Kurt Jackson By Simon de Burton

Published: January 20 2007 02:00 | Last updated: January 20 2007 02:00

Location:Messum's, 8 Cork Street, London W1. Tel: +44 (0)20 7437 5545

Date:Until February 3. Open 10am-6pm weekdays, Saturdays 10am-4pm.
Catalogue online at www.messums.com

Need to know: If you're looking to be uplifted on a miserable January day,
visit this exhibition. If you want to be uplifted long-term, buy one of the
works. Whether they depict the heavy heat of a French riverbank in high
summer or the salty spume flicking off a Cornish sea, Jackson's paintings
transport you to the very spot. Shaven-headed and ear-pierced, Jackson could
pass for a formidable nightclub bouncer - but his appearance belies a deft
touch with brush and palette knife that makes him one of Britain's most
compelling contemporary painters.

Born in 1961, Jackson studied zoology at St Peter's, Oxford but spent much
of his time making the most of the facilities at the nearby Ruskin School of
Art. Aged 23 he decamped to St Just in Cornwall where he continues to paint
in the best "plein air" tradition regardless of the weather, often working
on a three-metre canvas spread along the shore, its corners weighed down
with stones. Jackson's aim is to alert viewers to the environment's
fragility as much as to its beauty, and money from some of the works sold in
this exhibition will be donated to Friends of the Earth.

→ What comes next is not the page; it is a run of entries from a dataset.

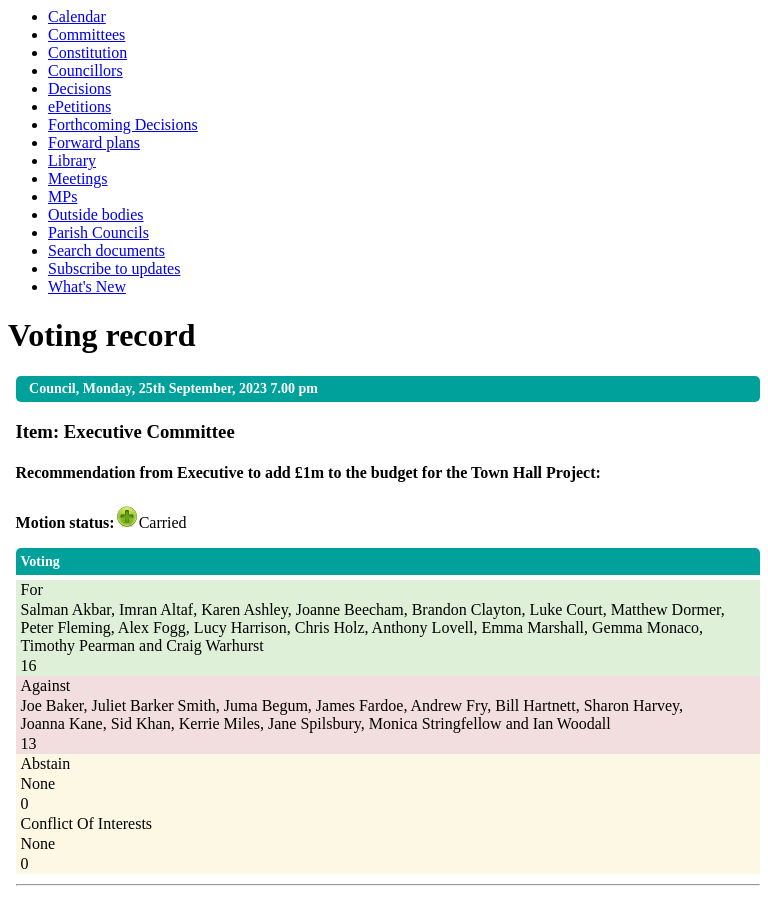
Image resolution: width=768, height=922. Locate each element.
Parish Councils (98, 232)
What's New (87, 286)
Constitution (87, 52)
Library (72, 160)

Highlights: This is a two-part show that takes place at separate Messum's
galleries on opposite sides of Cork Street. One half features canvases
charting the life of two French rivers during the summer: the Coly and the
Aude. A genius depiction of the Coly dappled with weed, light and shadow and
a perspective-rich view of the Aude from on high carry the highest price
tags at £26,500 apiece, but £1,150 will buy a delightful six-inch-square
sketch from the series.

The second half of the exhibition focuses on the Cornish vegetable plot
which provides produce for the Jackson table - a two-foot canvas of
thistles, yarrow, grass and docks (£5,850) hints at how Jackson Pollock
might have handled such a landscape, while a mixed-media image of the
painter's wife overseeing an allotment bonfire almost allows the viewer to
smell the smoke. Yours to inhale whenever the fancy takes you for £2,850.